═════ Materials provided
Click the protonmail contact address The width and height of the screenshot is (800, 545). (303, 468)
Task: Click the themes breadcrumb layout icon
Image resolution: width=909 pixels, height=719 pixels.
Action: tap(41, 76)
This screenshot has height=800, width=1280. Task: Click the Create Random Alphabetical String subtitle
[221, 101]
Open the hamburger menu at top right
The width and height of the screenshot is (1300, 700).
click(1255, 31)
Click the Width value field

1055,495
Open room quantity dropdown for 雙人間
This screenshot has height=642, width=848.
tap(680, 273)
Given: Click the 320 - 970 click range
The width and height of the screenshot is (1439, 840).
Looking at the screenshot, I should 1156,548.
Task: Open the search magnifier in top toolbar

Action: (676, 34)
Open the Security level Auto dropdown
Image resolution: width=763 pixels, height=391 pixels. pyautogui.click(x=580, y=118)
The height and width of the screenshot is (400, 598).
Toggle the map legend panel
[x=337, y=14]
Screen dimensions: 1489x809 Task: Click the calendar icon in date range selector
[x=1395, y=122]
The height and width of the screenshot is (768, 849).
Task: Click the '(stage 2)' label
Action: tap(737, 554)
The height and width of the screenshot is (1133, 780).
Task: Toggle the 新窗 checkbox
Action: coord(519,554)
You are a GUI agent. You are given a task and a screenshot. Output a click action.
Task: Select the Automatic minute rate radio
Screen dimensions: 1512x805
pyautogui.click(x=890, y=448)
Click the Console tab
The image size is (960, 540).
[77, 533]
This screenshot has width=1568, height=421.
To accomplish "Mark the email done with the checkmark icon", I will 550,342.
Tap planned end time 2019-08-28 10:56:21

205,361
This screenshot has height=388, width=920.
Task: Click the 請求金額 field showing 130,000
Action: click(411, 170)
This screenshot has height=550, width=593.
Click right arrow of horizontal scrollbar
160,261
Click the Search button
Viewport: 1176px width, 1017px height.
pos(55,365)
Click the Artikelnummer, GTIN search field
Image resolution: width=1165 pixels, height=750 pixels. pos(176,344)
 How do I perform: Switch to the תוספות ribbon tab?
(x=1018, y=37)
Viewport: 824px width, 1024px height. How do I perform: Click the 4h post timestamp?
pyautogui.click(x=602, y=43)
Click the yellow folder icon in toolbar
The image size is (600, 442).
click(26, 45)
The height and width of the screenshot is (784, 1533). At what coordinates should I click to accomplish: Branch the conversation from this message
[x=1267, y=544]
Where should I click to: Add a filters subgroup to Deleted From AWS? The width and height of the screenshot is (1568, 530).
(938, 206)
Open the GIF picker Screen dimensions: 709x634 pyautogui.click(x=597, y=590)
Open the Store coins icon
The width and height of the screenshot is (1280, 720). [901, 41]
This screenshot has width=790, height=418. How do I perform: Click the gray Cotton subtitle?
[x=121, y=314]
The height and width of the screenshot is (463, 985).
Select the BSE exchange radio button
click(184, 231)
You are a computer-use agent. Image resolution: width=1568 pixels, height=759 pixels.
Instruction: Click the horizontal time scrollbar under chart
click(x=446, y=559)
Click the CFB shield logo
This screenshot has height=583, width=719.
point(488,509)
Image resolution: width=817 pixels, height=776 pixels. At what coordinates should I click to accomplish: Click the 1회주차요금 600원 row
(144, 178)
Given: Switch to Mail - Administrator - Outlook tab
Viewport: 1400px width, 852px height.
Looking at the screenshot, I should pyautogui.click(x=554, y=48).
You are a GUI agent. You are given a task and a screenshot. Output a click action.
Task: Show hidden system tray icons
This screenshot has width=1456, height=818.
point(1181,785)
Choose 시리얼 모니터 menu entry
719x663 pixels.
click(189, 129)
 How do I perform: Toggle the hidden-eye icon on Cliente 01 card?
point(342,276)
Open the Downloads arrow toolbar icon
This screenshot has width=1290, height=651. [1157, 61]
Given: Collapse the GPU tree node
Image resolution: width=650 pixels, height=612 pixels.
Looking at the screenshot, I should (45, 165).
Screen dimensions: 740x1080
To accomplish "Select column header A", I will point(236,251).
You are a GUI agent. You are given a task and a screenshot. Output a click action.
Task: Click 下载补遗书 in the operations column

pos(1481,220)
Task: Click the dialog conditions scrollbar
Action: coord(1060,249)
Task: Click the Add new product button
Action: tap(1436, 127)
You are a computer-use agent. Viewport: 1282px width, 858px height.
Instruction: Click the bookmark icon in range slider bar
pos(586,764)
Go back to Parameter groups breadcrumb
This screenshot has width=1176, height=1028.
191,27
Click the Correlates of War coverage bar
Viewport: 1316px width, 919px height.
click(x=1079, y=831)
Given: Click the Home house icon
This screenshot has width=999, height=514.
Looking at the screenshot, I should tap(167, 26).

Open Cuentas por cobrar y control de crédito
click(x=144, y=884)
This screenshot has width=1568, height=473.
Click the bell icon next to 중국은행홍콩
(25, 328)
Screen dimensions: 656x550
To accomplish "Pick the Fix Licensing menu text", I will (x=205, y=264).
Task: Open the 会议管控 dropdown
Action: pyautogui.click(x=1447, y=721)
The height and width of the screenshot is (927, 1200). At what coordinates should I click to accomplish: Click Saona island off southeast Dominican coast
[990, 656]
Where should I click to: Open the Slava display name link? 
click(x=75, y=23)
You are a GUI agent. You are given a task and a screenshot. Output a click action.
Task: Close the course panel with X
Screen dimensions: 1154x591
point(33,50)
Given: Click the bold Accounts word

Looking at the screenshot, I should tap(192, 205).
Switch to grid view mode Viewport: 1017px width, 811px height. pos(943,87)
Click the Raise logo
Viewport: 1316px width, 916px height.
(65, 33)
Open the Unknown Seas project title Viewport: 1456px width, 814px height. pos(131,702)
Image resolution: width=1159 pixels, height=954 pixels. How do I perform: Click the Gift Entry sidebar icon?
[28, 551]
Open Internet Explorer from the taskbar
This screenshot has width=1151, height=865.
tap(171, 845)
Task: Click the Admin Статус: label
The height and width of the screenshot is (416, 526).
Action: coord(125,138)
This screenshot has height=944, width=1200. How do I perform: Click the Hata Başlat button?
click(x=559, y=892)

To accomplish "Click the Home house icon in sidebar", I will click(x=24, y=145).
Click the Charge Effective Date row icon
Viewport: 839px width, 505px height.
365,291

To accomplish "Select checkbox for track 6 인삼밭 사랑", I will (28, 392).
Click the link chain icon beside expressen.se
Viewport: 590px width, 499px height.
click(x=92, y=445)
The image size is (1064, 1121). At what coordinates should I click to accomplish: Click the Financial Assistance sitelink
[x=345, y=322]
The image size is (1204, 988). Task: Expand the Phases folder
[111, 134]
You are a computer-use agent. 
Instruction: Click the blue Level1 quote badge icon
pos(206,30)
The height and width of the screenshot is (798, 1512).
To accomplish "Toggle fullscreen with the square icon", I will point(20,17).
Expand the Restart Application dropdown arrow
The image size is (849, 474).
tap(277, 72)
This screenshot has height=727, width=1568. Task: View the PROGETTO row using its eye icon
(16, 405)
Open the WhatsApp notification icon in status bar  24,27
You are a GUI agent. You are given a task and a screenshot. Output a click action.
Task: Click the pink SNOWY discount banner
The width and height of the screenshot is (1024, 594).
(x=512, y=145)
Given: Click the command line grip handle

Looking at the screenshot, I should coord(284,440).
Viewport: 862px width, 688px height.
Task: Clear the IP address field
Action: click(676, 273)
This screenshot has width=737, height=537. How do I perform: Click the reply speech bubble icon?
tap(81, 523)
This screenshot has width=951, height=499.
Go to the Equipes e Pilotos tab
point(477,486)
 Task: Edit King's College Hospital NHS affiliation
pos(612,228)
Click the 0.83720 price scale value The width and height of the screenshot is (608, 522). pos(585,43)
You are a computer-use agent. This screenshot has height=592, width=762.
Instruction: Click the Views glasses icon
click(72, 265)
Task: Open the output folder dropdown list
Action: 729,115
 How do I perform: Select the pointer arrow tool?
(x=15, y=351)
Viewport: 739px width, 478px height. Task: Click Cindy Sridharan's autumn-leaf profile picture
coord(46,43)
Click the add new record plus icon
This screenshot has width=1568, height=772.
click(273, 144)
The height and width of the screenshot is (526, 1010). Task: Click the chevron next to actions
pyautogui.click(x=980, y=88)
══════════
• _Work task_
Above are some records; copy exactly the lines from the one with "Click the CFB shield logo" through the one with "Given: Switch to", both included, and no others.

• _Output for this task_
Click the CFB shield logo
This screenshot has height=583, width=719.
point(488,509)
Image resolution: width=817 pixels, height=776 pixels. At what coordinates should I click to accomplish: Click the 1회주차요금 600원 row
(144, 178)
Given: Switch to Mail - Administrator - Outlook tab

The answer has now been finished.